EXERCISE OBJECTIVE — Would you please transcribe, exactly as written, the lines of the entries below starting at the one that holds "The height and width of the screenshot is (411, 861)." and ending at the one that holds "Viewport: 1148px width, 545px height.", both included?

DATA FOR THE TASK —
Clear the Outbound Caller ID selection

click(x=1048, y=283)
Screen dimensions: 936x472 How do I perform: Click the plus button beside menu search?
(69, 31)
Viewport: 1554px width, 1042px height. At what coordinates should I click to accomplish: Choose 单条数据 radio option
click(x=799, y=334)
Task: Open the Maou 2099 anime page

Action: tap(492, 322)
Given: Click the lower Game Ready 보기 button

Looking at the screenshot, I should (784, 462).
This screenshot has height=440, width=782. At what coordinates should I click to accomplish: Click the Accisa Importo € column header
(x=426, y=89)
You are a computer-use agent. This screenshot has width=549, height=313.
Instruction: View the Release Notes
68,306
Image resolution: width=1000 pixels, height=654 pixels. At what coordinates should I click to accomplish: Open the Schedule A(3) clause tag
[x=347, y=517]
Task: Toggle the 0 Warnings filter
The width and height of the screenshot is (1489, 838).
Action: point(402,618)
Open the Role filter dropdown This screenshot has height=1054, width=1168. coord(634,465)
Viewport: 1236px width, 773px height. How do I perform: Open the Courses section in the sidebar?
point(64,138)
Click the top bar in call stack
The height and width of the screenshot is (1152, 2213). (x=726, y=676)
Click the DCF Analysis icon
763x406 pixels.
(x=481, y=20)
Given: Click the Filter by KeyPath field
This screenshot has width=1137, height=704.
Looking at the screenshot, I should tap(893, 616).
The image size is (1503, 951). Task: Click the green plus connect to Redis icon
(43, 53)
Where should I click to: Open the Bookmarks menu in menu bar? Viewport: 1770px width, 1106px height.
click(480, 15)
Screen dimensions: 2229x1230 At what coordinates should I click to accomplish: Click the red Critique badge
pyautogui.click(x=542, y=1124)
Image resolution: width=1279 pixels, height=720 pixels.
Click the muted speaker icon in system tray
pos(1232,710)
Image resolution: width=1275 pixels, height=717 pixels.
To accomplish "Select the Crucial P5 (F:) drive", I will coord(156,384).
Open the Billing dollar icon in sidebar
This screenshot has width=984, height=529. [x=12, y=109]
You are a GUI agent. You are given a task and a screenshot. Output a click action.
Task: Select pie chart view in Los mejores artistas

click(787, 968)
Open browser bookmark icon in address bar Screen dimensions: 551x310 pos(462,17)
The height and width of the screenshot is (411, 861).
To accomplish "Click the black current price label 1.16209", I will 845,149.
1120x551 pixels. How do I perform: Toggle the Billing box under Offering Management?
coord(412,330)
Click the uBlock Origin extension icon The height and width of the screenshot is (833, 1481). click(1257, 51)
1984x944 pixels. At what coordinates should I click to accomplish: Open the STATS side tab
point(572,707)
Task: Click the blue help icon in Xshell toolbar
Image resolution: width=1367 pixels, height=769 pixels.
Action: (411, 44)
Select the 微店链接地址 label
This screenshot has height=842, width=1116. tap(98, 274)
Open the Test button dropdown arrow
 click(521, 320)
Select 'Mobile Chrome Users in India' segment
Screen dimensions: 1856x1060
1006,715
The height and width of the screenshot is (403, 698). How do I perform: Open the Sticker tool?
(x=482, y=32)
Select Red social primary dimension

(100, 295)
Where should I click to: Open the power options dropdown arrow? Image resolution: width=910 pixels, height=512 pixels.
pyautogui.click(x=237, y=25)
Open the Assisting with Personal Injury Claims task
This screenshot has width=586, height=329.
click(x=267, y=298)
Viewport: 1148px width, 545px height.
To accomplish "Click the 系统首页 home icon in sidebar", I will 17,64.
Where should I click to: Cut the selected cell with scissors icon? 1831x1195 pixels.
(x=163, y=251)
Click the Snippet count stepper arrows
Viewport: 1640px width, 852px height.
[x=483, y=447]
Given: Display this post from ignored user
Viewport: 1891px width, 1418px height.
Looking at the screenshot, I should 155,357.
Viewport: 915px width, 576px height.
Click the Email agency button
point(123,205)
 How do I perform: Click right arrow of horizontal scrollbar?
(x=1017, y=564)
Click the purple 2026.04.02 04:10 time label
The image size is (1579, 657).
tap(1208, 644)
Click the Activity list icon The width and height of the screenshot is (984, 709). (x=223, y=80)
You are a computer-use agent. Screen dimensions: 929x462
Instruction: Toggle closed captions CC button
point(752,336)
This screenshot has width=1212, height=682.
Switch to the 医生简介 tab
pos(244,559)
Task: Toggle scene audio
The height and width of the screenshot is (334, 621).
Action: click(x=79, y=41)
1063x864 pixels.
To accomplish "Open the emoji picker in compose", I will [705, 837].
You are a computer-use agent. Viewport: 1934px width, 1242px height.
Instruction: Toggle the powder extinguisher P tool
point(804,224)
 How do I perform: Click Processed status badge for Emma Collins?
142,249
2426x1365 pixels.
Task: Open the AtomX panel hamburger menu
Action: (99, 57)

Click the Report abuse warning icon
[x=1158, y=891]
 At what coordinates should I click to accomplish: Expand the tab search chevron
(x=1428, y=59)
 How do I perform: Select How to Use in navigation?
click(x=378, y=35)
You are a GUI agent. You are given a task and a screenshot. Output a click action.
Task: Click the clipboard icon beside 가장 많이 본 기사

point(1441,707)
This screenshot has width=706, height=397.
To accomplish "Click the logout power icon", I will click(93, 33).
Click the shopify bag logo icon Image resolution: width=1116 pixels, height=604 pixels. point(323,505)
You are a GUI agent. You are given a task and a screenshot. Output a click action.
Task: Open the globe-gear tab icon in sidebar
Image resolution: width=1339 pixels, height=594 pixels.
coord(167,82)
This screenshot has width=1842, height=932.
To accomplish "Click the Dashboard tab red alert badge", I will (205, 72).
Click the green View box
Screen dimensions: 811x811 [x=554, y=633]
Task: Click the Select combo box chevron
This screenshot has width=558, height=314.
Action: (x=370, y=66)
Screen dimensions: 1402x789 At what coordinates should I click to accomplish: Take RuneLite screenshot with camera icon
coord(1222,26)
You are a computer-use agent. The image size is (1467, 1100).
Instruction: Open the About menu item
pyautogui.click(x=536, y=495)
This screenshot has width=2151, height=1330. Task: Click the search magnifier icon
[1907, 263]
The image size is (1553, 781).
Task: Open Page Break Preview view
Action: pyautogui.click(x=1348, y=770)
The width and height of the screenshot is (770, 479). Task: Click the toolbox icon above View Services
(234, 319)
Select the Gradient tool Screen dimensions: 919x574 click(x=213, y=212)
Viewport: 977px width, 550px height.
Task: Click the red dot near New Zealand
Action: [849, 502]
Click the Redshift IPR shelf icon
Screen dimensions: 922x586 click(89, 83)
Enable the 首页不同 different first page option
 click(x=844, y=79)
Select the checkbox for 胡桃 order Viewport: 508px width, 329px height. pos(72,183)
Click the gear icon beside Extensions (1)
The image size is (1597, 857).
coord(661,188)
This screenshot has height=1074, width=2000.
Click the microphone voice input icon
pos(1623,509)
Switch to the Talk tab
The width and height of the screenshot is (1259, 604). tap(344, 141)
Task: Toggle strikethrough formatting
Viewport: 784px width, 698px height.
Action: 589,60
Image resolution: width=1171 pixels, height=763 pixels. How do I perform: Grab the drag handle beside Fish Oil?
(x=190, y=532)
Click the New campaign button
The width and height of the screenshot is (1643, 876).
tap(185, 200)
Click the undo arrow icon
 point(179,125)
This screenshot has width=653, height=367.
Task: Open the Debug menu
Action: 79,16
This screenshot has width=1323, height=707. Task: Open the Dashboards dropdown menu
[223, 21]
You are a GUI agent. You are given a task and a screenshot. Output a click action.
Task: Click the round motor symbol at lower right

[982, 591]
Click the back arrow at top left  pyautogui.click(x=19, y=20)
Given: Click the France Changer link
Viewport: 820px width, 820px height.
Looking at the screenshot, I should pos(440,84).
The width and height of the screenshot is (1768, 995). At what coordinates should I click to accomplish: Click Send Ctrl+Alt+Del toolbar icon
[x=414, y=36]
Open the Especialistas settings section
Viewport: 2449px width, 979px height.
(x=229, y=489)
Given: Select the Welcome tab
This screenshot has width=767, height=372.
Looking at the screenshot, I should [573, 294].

EXPECTED OUTPUT —
The height and width of the screenshot is (411, 861).
To accomplish "Click the black current price label 1.16209", I will 845,149.
1120x551 pixels. How do I perform: Toggle the Billing box under Offering Management?
coord(412,330)
Click the uBlock Origin extension icon The height and width of the screenshot is (833, 1481). click(1257, 51)
1984x944 pixels. At what coordinates should I click to accomplish: Open the STATS side tab
point(572,707)
Task: Click the blue help icon in Xshell toolbar
Image resolution: width=1367 pixels, height=769 pixels.
Action: (411, 44)
Select the 微店链接地址 label
This screenshot has height=842, width=1116. tap(98, 274)
Open the Test button dropdown arrow
 click(521, 320)
Select 'Mobile Chrome Users in India' segment
Screen dimensions: 1856x1060
1006,715
The height and width of the screenshot is (403, 698). How do I perform: Open the Sticker tool?
(x=482, y=32)
Select Red social primary dimension

(100, 295)
Where should I click to: Open the power options dropdown arrow? Image resolution: width=910 pixels, height=512 pixels.
pyautogui.click(x=237, y=25)
Open the Assisting with Personal Injury Claims task
This screenshot has width=586, height=329.
click(x=267, y=298)
Viewport: 1148px width, 545px height.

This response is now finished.